Problem 5 - Entrance Test

Given S_n = n(n+1)(n+2)/6. The nth term t_n = S_n - S_{n-1}. Compute S_{n-1} = (n-1)n(n+1)/6. So t_n = [n(n+1)(n+2) - (n-1)n(n+1)]/6 = n(n+1)[(n+2) - (n-1)]/6 = n(n+1)(3)/6 = n(n+1)/2. So t_n = n(n+1)/2 = (n^2 + n)/2. This is the nth term. The problem states the series is an arithmetico-geometric progression (AGP).
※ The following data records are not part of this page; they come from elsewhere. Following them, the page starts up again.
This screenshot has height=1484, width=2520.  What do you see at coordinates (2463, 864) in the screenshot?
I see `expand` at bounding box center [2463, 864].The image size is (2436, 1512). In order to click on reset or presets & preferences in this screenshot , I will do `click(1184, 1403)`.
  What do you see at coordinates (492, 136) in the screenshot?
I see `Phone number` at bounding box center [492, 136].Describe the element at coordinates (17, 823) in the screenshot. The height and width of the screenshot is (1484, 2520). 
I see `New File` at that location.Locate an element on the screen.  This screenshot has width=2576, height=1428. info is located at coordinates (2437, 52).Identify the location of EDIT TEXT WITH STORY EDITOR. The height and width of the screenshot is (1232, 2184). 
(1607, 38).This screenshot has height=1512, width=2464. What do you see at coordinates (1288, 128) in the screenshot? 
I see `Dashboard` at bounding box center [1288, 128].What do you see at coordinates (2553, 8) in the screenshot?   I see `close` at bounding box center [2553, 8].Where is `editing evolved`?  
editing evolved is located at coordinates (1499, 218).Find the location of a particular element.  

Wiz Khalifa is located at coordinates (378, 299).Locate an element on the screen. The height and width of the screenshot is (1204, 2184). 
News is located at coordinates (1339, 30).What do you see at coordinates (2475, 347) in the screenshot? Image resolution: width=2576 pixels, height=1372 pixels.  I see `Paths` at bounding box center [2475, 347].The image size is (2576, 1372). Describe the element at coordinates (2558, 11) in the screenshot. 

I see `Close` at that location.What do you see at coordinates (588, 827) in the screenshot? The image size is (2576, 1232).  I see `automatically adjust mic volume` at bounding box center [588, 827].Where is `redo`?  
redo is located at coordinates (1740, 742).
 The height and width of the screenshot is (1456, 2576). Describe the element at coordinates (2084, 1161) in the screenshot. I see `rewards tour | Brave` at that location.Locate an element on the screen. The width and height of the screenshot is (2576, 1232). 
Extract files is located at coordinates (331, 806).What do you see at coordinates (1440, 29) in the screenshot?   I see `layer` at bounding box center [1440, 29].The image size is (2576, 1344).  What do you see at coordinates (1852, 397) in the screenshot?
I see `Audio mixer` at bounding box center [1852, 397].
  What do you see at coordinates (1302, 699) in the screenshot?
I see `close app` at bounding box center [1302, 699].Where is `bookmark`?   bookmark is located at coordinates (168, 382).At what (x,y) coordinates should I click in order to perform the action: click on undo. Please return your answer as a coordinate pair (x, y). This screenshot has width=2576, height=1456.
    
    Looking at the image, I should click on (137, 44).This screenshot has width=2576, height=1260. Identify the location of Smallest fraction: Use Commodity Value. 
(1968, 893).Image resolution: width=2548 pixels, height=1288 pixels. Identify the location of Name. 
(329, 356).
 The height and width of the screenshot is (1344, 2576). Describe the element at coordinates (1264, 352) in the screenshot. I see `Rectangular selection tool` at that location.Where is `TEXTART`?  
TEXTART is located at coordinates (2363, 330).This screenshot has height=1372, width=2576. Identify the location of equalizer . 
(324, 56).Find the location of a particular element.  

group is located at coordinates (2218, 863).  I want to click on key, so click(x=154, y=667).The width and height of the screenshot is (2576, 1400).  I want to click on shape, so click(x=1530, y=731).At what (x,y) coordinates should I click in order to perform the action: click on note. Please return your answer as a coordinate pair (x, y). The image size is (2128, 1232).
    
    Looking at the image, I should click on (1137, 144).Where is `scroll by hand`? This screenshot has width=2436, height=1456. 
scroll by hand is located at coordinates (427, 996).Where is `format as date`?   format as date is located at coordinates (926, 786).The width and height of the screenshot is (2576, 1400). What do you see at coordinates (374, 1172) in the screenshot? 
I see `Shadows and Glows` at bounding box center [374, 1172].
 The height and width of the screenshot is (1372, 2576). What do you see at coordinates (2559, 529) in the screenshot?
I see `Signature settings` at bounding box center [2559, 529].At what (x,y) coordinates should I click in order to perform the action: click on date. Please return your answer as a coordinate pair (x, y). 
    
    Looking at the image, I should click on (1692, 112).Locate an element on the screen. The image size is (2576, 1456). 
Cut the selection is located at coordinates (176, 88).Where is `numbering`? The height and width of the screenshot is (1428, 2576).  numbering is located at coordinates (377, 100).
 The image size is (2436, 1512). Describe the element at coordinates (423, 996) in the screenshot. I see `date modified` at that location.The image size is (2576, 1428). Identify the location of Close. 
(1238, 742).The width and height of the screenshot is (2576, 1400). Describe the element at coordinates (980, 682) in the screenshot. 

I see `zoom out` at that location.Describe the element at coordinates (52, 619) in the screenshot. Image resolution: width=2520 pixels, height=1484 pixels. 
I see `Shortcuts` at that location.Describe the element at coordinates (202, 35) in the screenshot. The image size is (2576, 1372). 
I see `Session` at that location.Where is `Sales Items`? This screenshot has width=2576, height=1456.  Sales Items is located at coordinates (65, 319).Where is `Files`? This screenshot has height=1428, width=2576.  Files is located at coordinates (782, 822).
An AGP has terms of the form (a + (n-1)d) * r^{n-1}. Let me write t_n = (a + (n-1)d) * r^{n-1}. We have t_n = n(n+1)/2. Let me find the first few terms: t_1 = 1(2)/2 = 1. t_2 = 2(3)/2 = 3. t_3 = 3(4)/2 = 6. t_4 = 4(5)/2 = 10. t_5 = 5(6)/2 = 15. So the series is 1, 3, 6, 10, 15, ... which are triangular numbers. This is not a standard AGP. But the problem says it is an AGP. Let me check if this can be expressed as an AGP. For an AGP, the ratio of consecutive terms is not constant but follows a pattern. Let me compute ratios: t_2/t_1 = 3, t_3/t_2 = 2, t_4/t_3 = 10/6 = 5/3, t_5/t_4 = 15/10 = 3/2. These ratios are 3, 2, 5/3, 3/2,... which are (3/1), (4/2), (5/3), (6/4),... i.e., (n+2)/(n) for the ratio from t_n to t_{n+1}? Let's see: t_2/t_1 = 3 = (1+2)/1? (1+2)/1=3, yes. t_3/t_2 = 2 = (2+2)/2? (2+2)/2=2, yes. t_4/t_3 = 5/3 = (3+2)/3? (3+2)/3=5/3, yes. So t_{n+1}/t_n = (n+2)/n. This means t_{n+1} = t_n * (n+2)/n. This is not a constant ratio, so it's not a GP. For an AGP, the general term is (a + (n-1)d) * r^{n-1}. Let me try to match: t_n = n(n+1)/2. Write as: t_n = (n^2 + n)/2. For large n, t_n ≈ n^2/2, which grows polynomially, not exponentially. An AGP with |r|<1 would converge, but here terms grow. If r>1, terms grow exponentially, but here growth is polynomial. So this cannot be an AGP unless r=1. If r=1, then t_n = a + (n-1)d, which is an AP. But t_n = n(n+1)/2 is quadratic, not linear. So the problem statement seems inconsistent. However, for the sake of the assignment, let me assume the intended series is different. Perhaps S_n = n/2 * (something). Given the options, the common ratio is likely 2/3 (Option B).